ADVANCE GUIDANCE FOR PROVIDERS AND PROVIDER ORGANIZATIONS UNDERGOING A MATERIAL CHANGE

In anticipation of the amendments to M.G.L. c. 6D, § 13 that took effect on April 8, 2025, the HPC issued a bulletin providing advance guidance to providers and provider organizations proposing to make a material change to their operations or governance structure, and published an updated form for reporting the material change. Below is a summary of the key points from the advance guidance, including the definition of “material change,” information requests to significant equity investors, and the updated notice of material change filing form. Apart from this advance guidance, existing regulations pertaining to the Notices of Material Change and Cost and Market Impact Reviews (958 CMR 7.00) will remain in effect until the HPC promulgates new regulations, which is expected to occur in the summer or fall of 2025.

Definition of “Material Change”

The amendment outlined four new types of material change that trigger the notice requirement, and HPC provided definitions for three out of those four, as follows:

  • “Significant expansions in a Provider or Provider Organization’s capacity” include any increase to a provider or provider organization’s capacity that requires a DON Application for Substantial Capital Expenditure (as defined in 105 CMR 100).
  • “Transactions involving a significant equity investor which result in a change of ownership or control of a Provider or Provider Organization” include any investment by an equity investor that will change the ownership of a provider or provider organization, and any investment in excess of $10 million that results in an equity investor having significant control over a provider or provider organization, such as the potential to appoint a board members or make key business decisions (e.g., hiring or terminating staff).
  • “Significant acquisitions, sales, or transfer of assets including, but not limited to, real estate sale lease-back arrangements” include the sale of any licensed facility or the sale of real property assets where healthcare services are delivered for the purposes of a real estate lease-back arrangement.

The fourth type of material change involves the conversion of a provider or provider organization from a nonprofit entity to a for-profit entity, which the HPC has not further defined at this time. Existing law already outlines a process for attorney general review of conversion of nonprofit hospitals, as outlined in M.G.L. c. 180 § 8A. Written notice must be provided at least 90 days prior to the effective date of the proposed conversion and may be followed by a public hearing.
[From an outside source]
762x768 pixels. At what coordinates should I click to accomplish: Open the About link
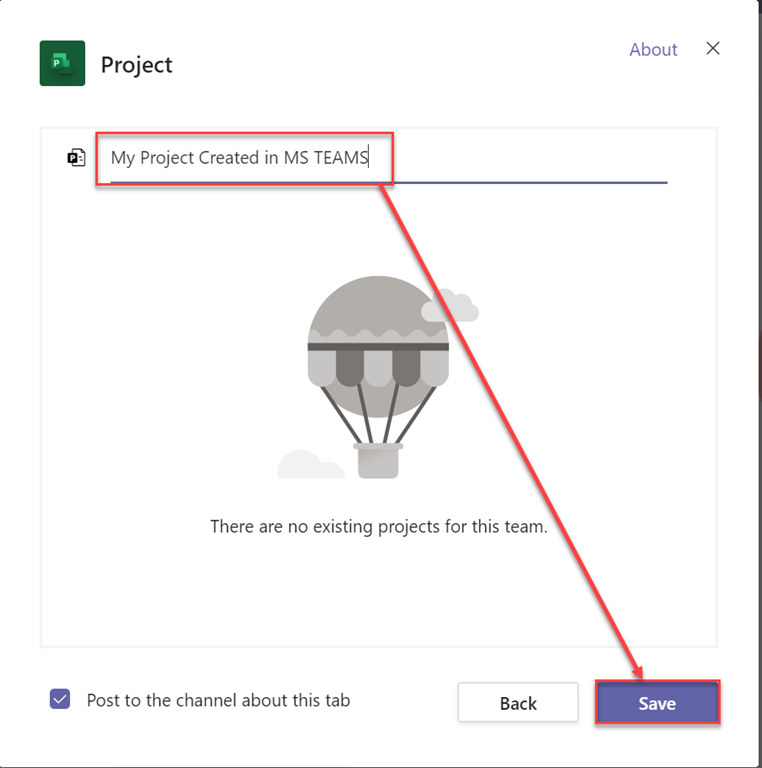point(653,49)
In its review of each transaction, the attorney general must:

  • Confirm that the proposed transaction complies with applicable nonprofit and charities law;
  • Review transactional details;
  • Conduct a fair market value analysis;
  • Review conflicts of interests;
  • Confirm that the proposed transaction is in the public interest;
  • Determine charitable asset uses; and
  • Engage an independent healthcare access analyst if needed.
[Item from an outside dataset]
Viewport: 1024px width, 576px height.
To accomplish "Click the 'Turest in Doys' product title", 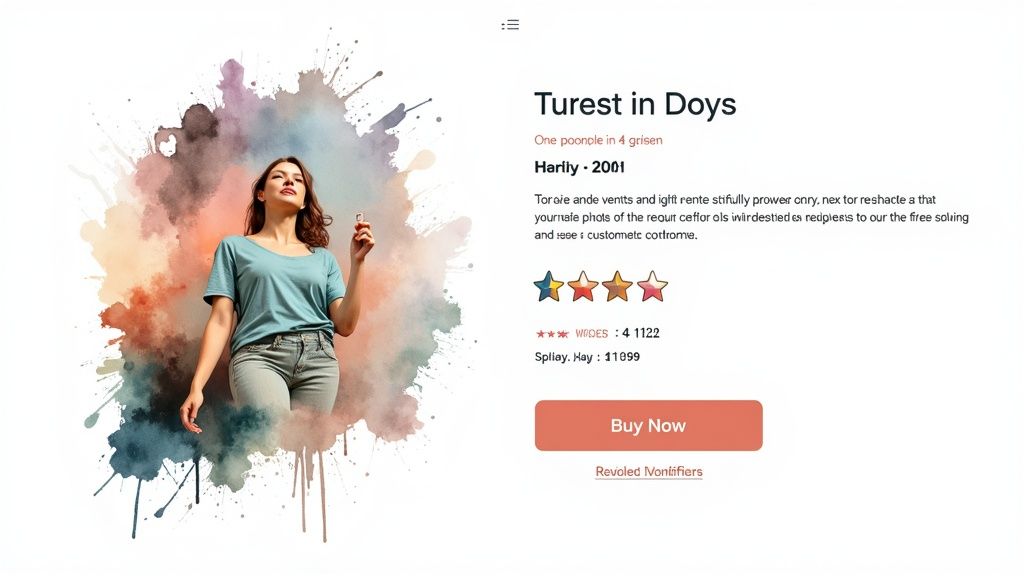I will tap(634, 104).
The law also outlines the process for the sale of charitable assets, so any nonprofit entities undergoing this type of transaction should be prepared to navigate both processes.
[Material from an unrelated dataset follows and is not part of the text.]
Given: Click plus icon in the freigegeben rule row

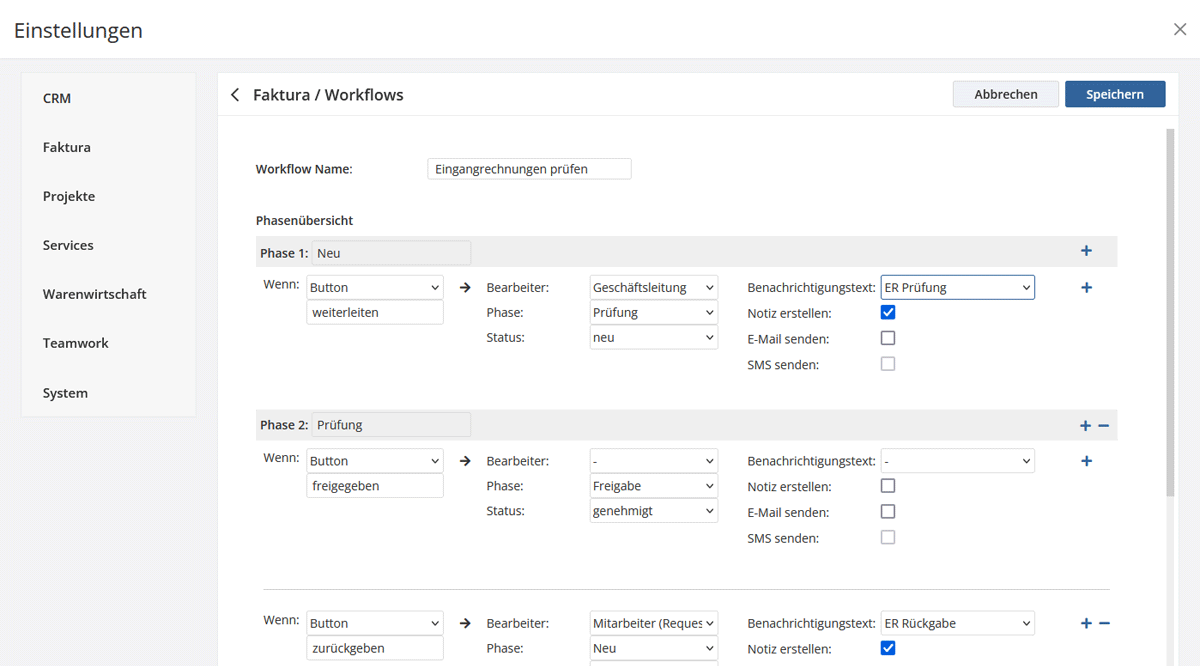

Information Requests to Significant Equity Investors

Effective April 8, 2025, the HPC is authorized to request information from significant equity investors and other parties involved in a transaction. This information may include details about the investor’s capital structure, general financial condition, ownership and management structure, and audited financial statements. While this information does not need to be submitted publicly as part of the Material Change Notice form, it may be requested confidentially during the HPC’s review process. The HPC will maintain the confidentiality of all nonpublic information and documents obtained in connection with a Material Change Notice or CMIR, as requested by the parties.